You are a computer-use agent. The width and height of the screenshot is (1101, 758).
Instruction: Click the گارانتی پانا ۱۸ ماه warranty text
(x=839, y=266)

...

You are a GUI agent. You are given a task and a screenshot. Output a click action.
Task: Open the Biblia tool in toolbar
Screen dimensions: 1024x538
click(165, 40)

Task requirements: Take the rows beginning with the line that contains "You are a computer-use" and ending with the line that contains "(x=839, y=266)", and write them out again with "warranty text" changed to "warranty label" and nothing else altered.

Result:
You are a computer-use agent. The width and height of the screenshot is (1101, 758).
Instruction: Click the گارانتی پانا ۱۸ ماه warranty label
(x=839, y=266)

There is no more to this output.